• [Your instructions]
Only part of the listing is needed, namely the lines from its start through the line with "Add a new scene with the plus icon", and they should be retyped exactly.

• [Data under study]
----

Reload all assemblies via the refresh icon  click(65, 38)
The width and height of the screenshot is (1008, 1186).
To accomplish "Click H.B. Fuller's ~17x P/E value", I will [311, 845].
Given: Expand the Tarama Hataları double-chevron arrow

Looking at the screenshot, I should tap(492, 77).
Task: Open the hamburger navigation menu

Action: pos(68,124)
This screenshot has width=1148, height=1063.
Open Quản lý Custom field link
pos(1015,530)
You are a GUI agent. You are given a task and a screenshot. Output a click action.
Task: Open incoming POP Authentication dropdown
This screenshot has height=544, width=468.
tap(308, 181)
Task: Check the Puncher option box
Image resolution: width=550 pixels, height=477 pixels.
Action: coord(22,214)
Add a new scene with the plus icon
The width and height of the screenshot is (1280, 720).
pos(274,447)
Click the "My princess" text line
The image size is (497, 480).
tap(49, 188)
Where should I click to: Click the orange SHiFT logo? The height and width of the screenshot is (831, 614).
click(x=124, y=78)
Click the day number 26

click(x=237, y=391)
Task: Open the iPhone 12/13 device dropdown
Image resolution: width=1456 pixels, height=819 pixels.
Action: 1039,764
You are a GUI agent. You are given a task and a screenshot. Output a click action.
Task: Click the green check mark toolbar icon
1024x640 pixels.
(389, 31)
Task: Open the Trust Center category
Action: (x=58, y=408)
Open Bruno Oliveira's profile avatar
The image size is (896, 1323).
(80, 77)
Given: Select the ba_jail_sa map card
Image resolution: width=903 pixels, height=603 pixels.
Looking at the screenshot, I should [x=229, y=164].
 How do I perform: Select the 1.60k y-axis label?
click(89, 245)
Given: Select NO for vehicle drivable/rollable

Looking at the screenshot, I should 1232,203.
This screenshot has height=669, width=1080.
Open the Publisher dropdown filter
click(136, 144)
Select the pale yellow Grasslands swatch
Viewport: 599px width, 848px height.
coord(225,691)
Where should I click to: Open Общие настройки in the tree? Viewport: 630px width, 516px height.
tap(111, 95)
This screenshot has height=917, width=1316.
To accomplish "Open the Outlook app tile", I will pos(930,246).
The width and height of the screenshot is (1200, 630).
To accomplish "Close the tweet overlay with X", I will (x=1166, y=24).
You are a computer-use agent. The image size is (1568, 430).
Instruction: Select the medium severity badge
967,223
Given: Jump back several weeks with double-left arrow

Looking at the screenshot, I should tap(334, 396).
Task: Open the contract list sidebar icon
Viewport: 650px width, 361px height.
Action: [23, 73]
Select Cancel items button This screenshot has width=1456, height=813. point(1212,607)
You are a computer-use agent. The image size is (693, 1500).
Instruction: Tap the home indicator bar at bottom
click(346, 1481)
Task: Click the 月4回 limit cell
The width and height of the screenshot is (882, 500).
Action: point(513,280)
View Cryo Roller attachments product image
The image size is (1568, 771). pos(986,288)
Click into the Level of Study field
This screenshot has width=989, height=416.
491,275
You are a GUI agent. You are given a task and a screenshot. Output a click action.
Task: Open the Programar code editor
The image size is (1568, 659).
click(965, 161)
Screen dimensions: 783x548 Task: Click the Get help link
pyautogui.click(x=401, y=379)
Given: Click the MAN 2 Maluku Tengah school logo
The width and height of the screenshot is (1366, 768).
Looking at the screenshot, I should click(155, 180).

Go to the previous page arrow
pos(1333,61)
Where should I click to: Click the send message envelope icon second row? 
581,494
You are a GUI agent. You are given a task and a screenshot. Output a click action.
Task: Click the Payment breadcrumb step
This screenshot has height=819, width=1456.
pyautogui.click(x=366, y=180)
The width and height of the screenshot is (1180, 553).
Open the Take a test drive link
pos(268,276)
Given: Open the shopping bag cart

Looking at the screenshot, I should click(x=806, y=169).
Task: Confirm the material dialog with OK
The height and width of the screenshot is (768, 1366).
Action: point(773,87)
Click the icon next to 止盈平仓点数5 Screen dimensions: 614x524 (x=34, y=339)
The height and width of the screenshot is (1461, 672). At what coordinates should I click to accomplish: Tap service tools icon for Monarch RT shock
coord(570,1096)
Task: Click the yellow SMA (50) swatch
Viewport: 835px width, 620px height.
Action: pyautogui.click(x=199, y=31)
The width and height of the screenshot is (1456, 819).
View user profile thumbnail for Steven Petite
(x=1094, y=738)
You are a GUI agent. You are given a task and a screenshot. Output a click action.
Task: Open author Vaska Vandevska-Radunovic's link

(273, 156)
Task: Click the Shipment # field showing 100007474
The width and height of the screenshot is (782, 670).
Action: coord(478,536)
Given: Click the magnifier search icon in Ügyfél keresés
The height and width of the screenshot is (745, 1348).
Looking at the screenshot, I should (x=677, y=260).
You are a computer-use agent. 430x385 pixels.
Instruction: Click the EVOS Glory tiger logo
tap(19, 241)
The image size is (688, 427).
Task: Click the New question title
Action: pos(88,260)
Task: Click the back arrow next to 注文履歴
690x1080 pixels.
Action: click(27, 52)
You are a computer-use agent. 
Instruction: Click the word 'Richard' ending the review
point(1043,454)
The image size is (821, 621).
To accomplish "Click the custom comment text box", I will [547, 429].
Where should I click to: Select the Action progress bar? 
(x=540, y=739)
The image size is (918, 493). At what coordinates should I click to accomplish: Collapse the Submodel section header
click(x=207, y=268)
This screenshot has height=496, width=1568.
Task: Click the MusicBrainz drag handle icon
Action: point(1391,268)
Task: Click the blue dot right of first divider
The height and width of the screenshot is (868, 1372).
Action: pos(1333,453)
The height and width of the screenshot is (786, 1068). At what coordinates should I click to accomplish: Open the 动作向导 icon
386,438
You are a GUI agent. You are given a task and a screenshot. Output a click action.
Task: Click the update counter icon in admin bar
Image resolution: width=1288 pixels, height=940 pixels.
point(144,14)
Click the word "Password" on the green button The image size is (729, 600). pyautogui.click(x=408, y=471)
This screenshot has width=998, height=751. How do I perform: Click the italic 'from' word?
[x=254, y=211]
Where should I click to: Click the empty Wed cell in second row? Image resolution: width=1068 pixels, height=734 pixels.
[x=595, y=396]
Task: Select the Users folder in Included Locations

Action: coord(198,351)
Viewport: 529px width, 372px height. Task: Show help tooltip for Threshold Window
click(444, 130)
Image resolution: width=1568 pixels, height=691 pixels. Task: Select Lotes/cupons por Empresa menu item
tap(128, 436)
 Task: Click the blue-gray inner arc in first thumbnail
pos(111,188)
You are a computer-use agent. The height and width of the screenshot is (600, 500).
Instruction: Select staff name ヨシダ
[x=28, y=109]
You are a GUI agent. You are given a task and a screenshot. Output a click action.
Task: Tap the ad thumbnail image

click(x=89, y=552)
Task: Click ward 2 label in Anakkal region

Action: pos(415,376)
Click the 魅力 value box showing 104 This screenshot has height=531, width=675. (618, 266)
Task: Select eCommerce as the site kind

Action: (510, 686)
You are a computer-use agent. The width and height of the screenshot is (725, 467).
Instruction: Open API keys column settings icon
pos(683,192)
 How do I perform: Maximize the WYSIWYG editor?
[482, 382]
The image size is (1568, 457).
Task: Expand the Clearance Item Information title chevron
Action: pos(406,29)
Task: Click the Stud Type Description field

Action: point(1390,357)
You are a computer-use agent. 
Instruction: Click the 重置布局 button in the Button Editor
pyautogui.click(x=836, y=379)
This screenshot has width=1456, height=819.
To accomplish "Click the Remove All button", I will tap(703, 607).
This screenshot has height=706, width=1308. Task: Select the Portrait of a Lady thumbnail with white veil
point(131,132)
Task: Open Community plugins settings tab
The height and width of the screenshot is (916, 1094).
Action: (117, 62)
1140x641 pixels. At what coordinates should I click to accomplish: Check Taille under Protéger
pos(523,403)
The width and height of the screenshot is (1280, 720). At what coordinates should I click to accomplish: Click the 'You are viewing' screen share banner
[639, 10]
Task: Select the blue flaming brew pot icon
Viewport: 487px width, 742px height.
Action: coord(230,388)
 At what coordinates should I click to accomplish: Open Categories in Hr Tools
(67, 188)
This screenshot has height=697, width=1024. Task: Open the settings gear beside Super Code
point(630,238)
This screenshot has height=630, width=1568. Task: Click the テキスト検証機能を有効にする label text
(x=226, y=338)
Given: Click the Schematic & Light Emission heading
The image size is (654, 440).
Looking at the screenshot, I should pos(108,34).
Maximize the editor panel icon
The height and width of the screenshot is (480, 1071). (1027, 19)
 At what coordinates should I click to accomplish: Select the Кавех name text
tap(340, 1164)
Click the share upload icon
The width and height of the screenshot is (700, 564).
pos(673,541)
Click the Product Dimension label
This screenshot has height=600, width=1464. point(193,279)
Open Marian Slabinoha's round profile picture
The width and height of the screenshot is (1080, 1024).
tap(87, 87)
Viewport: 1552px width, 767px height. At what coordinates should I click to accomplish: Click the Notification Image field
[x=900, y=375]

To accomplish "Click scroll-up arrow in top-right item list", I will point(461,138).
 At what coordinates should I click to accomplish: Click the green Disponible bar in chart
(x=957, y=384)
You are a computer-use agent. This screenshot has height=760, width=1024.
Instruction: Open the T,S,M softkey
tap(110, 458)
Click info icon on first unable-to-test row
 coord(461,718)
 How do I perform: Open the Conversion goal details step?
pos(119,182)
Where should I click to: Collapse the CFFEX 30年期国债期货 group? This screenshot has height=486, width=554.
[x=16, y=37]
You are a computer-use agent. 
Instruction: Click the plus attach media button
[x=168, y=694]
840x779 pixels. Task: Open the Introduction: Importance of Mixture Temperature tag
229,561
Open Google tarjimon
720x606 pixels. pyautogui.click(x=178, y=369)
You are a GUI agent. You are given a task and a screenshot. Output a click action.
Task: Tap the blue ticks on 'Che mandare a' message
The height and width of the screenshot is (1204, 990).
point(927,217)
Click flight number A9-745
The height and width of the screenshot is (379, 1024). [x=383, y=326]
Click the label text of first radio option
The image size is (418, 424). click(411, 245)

----

• [Response to this exercise]
Reload all assemblies via the refresh icon  click(65, 38)
The width and height of the screenshot is (1008, 1186).
To accomplish "Click H.B. Fuller's ~17x P/E value", I will [311, 845].
Given: Expand the Tarama Hataları double-chevron arrow

Looking at the screenshot, I should tap(492, 77).
Task: Open the hamburger navigation menu

Action: pos(68,124)
This screenshot has width=1148, height=1063.
Open Quản lý Custom field link
pos(1015,530)
You are a GUI agent. You are given a task and a screenshot. Output a click action.
Task: Open incoming POP Authentication dropdown
This screenshot has height=544, width=468.
tap(308, 181)
Task: Check the Puncher option box
Image resolution: width=550 pixels, height=477 pixels.
Action: coord(22,214)
Add a new scene with the plus icon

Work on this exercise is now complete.